Question

A train starting from rest increases its speed from 0 to v with a constant acceleration $a_1$, runs at this speed for some time, and finally comes to rest with constant deceleration $a_2$. If the total distance travelled is 's' find the total time 't' required.
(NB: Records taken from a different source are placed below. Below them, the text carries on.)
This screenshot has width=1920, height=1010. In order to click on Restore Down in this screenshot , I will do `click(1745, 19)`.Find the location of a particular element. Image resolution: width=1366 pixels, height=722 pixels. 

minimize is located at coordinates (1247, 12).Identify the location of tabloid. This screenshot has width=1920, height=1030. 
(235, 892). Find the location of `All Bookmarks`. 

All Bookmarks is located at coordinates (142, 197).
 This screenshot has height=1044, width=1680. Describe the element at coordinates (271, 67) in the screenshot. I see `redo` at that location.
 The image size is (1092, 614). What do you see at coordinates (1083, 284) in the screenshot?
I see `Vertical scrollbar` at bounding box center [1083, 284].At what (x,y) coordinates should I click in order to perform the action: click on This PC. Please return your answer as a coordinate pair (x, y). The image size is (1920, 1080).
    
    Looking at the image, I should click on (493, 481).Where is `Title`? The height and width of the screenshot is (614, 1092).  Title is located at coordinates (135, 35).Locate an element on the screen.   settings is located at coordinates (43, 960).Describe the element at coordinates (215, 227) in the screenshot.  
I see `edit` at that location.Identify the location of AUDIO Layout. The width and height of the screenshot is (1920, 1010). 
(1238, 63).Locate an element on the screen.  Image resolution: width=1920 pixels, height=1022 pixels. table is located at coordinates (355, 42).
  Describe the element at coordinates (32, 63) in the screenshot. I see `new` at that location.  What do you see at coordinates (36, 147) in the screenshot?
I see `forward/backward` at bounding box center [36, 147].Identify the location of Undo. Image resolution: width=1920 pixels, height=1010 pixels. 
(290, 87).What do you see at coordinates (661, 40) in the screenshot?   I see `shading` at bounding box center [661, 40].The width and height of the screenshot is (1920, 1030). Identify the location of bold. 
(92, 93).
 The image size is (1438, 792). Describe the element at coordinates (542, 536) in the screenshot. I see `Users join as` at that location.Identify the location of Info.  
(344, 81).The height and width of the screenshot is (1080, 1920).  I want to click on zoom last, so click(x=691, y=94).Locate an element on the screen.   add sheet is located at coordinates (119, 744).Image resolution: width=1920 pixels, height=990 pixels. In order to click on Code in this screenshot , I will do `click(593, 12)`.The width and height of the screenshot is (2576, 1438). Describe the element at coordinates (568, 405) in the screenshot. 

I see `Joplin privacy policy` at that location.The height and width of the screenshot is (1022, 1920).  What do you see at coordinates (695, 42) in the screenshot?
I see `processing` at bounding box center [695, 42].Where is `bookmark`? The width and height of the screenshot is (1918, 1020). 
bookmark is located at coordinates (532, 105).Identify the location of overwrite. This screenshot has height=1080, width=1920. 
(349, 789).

• A. $\frac{s}{v}-\frac{v}{2}[\frac{1}{a_1}-\frac{1}{a_2}]$
• B. $\frac{s}{v}+\frac{v}{2}[\frac{1}{a_1}-\frac{1}{a_2}]$
• C. $\frac{s}{v}-\frac{v}{2}[\frac{1}{a_1}-\frac{1}{a_2}]$
• D. $\frac{s}{v}+\frac{v}{2}[\frac{1}{a_1}+\frac{1}{a_2}]$

Answer 1

The correct option is D $\frac{s}{v}+\frac{v}{2}[\frac{1}{a_1}+\frac{1}{a_2}]$

Uniformly acceleration motion
Let the train covers a distance $s_1$ in time $t_1$
before it attains maximum velocity v.
Initial velocity $\dot{x_0}=0$
Final velocity $\dot{x}=v$
Constant acceleration $\ddot{x}=a_1$

We have, $\dot{x}=\dot{x_0}+\ddot{X}{t}_1$

Time taken, $t_1=\frac{\dot{x}-\dot{x_0}}{\ddot{x}}=\frac{v}{a_1}$

$Alsowehave,x={\dot{x}}_0{t}_1+\frac{1}{2}\ddot{x}{t}_1^2$

$i.e.,s_1=\frac{1}{2}{a}_1\frac{v^2}{a_1^2}=\frac{v^2}{2a_1}$

ii) Uniform velocity motion
Let the train travel a distance $s_2$ with uniform velocity v for a time $t_2$.

Displacement = uniform velocity $\times$ time
$s_2=v{t}_{2}or{t}_2=\frac{s_2}{v}$

iii) Uniformly decelerated motion
Let the train comes to rest from velocity v in time $t_3$ covering a distance of $s_3$ with uniform deceleration $a_2$

${\dot{x}}_0=v,\dot{x}=0$

$\ddot{x}=-a_2$

$Since,\dot{x}={\dot{x}}_0+\ddot{x}{t}_3$

$t_3=\frac{v}{a_2}$

And distance travelled $s_3=v{t}_3=\frac{1}{2}{a}_2{t}_3^2$

$=\frac{v^2}{a_2}-\frac{1}{2}{a}_2\frac{v^2}{a_2^2}=\frac{v^2}{2a_2}$

Total distance travelled = s

$i.e.,s=s_1+s_2+s_3$

$s=\frac{v^2}{2a_1}+s_2+\frac{v^2}{2a_2}$

$s_2=s-\frac{v^2}{2a_1}-\frac{v^2}{2a_2}$

$\therefore t_2=\frac{s_2}{v}=\frac{s}{v}-\frac{v}{2a_1}-\frac{v}{2a_2}$

$\therefore \text{Total time elapsed}t=t_1+t_2+t_3$

$=\frac{v}{a_1}+\frac{s}{v}-\frac{v}{2a_1}-\frac{v}{2a_2}+\frac{v}{a_2}$

$=\frac{s}{v}+\frac{v}{2}(\frac{1}{a_1}+\frac{1}{a_2})$